History of Cooperation between Nepal and India regarding Floods

  • The history of cooperation between India and Nepal for embankments starting in the 1950s is worth looking at, which began when work on the Kosi embankments started in 1955 and a group of retired Nepali soldiers came over voluntarily to join hands with Indian volunteers and start the work.
  • Such a progressive government-citizen interface could not sustain itself and water cooperation between the two countries for a common cause waned.
  • Consequently, not much has happened barring the use of water resources for hydroelectric generation.
  • The Kosi Treaty of 1954, under which the embankments in Nepal were established and maintained, was not futuristic and did not make enough provisions for the maintenance of embankments and the rivers changing their course.
  • The deposition of stones, sand, silt and sediment has led to river beds rising, changing course and causing unimaginable losses. Between the mid-18th and mid-20th centuries, the Kosi is said to have shifted over 100 kilometres westward, resulting in large-scale human displacements. Also, there is a need for greater sensitisation on climatic imbalances and sustainable development.
  • Ironically, the same flood-affected regions also face the issue of drought and a sinking water table.
  • Clearly, course correction is needed to reestablish water cooperation as a common cause and draw inspiration for joint action from the 1950s.

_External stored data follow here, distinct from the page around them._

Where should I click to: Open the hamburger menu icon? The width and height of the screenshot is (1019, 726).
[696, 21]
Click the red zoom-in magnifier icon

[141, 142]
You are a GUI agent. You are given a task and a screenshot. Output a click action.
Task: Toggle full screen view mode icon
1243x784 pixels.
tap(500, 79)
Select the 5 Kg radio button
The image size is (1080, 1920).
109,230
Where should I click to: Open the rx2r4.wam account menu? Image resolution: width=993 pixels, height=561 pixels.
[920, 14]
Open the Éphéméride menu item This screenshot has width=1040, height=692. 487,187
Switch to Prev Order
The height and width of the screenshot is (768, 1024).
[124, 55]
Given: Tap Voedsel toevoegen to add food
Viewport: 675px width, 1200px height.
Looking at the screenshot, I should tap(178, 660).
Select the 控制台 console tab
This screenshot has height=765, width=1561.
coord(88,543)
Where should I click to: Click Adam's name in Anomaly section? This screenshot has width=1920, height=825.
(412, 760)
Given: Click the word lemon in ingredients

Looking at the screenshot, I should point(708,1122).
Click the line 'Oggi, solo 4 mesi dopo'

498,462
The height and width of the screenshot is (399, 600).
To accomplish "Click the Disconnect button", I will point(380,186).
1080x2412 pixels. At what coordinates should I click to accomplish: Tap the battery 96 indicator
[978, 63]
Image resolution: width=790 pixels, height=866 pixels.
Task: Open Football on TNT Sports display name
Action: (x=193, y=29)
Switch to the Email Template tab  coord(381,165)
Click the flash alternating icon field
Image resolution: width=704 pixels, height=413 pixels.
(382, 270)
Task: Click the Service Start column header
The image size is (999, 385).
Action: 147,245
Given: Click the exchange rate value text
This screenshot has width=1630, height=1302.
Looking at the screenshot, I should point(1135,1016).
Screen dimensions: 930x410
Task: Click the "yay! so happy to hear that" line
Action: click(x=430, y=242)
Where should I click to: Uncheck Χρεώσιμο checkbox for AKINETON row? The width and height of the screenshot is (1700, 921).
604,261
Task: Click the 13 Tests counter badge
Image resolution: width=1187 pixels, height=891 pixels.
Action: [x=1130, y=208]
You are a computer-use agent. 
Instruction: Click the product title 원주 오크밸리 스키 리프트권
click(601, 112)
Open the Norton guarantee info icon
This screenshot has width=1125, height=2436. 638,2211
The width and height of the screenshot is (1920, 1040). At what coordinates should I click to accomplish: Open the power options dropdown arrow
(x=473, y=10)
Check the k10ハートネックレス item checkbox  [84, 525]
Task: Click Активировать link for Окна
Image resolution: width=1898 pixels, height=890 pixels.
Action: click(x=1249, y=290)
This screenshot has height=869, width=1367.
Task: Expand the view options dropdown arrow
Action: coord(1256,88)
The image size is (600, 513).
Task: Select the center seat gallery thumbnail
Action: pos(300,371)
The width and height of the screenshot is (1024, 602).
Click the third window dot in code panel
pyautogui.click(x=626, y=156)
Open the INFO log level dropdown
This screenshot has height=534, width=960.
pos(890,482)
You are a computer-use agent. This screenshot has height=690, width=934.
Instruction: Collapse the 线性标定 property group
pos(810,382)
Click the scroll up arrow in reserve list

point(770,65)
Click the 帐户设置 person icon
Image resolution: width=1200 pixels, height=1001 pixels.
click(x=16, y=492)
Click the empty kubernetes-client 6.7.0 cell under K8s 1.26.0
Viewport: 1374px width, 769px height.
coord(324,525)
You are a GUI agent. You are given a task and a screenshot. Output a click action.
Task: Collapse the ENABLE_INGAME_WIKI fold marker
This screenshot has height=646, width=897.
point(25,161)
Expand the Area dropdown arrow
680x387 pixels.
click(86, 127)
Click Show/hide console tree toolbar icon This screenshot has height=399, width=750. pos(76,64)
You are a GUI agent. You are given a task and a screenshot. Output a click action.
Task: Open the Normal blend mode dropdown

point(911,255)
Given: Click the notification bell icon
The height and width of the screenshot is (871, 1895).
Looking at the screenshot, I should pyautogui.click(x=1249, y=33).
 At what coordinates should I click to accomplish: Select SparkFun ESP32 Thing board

Issues with Flood management alongside Nepal

  • The Central Water Commission (CWC) has convened several meetings with Nepali Authorities.
  • However, what is evident is Nepal’s lack of prompt reciprocation. India has long-standing water sharing issues with Nepal.
  • As in the figures shared by Bihar, a total of four new flood protection works in the Gandak basin area were proposed before the floods of 2020. There were proposed Barrage structures located in the border districts. However, Nepal argues that many of the bund area falls into no man’s land along the open international border.
  • This is notwithstanding the fact that the embankment was built by India 30 years ago and there has not been any dispute regarding its maintenance all these years.
  • There is a need for India-Nepal collaboration for an efficiently operated barrage.
  • It is evident that Nepal’s attitude towards mutual issues (water sharing, flood control, etc.) has been short of collaboration, unlike in the past.

Measures to control floods in Himalayan Regions:

Monitoring

  • The first step in tackling the threat from these glacial lakes is to start monitoring them and the glaciers more actively and regularly. We do not need to monitor every glacier.
  • Glaciers in one basin do not have remarkably different properties. If we identify one or two benchmark glaciers in every basin, those that are more easily accessible, and do detailed studies, then the results can be extrapolated to the rest of the glaciers in the basin or the state.
  • The government of Uttarakhand itself takes a lead in this effort, and not be entirely dependent on outside agencies for monitoring or data. Afterall, Uttarakhand is the most vulnerable to natural disasters like these, and it must build capacities to reduce the risk.

Planning

  • Construction-related activities in the state might not have a direct link to Sunday’s incident, but these are not entirely benign. The Himalayas are very young mountain systems, and extremely fragile.
  • A minor change in orientation of the rocks can be enough to trigger landslides. It is important to include glaciers in any environment impact assessment for major projects such as construction of dams.
  • The entire catchment areas should be made part of the impact assessment. In fact, project owners must be asked to invest in such studies. After all, their own assets are also at stake.

Mitigation

  • If we monitor the glaciers regularly, it would enable us to identify the lakes that need mitigation solutions. Several structural and geotechnical measures can be applied, and there are successful examples where the threat from these lakes have been reduced.
  • It is possible to construct channels for gradual and regulated discharge of water from these lakes, which will reduce the pressure on them, and minimise the chances of a breach.